OBJECTIVE ::
Reproduce the records word for word, starting at the line that has "The image size is (1246, 1019)." and ending after the line that has "Action: (335, 53)". Leave the pictures out.

INPUT FOR THIS TASK ::
===

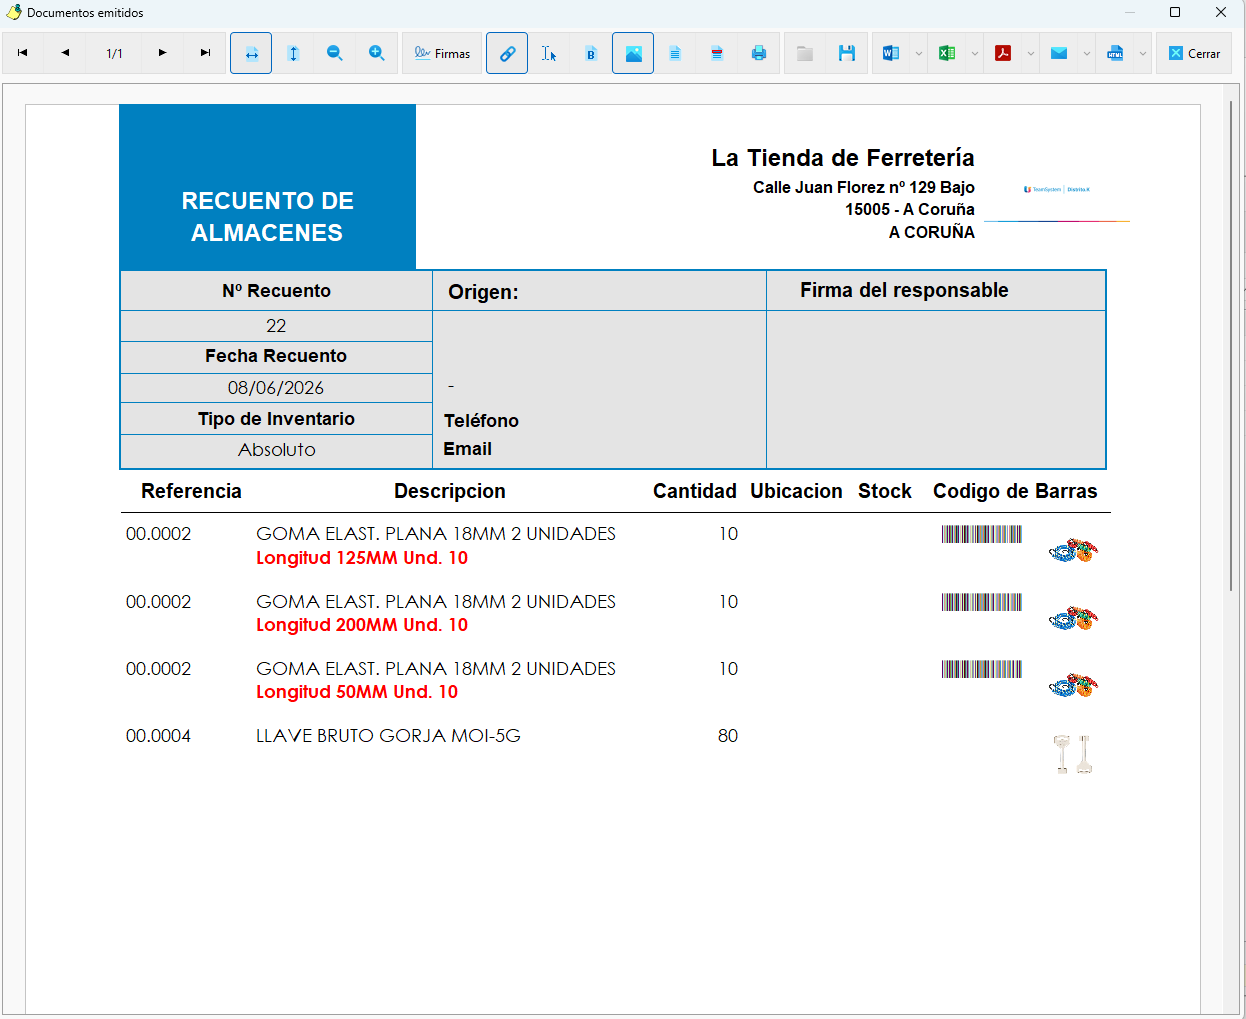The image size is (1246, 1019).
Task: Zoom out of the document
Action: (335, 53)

===

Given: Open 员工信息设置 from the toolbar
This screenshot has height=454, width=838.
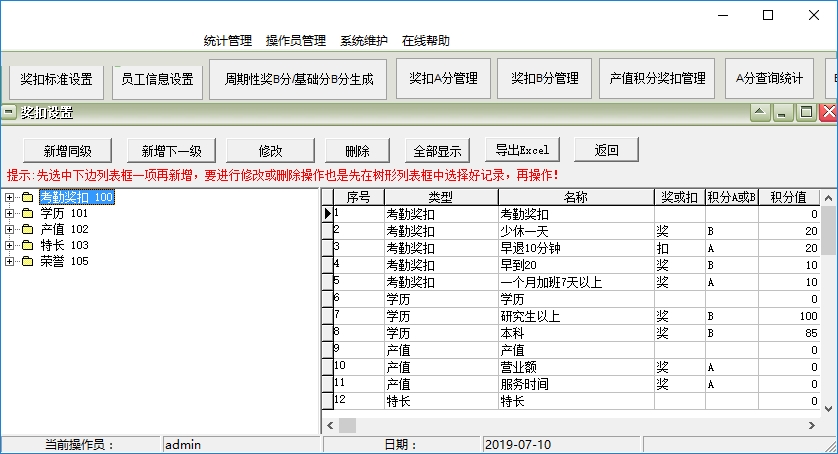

===

EXERCISE RESPONSE ::
The image size is (1246, 1019).
Task: Zoom out of the document
Action: (335, 53)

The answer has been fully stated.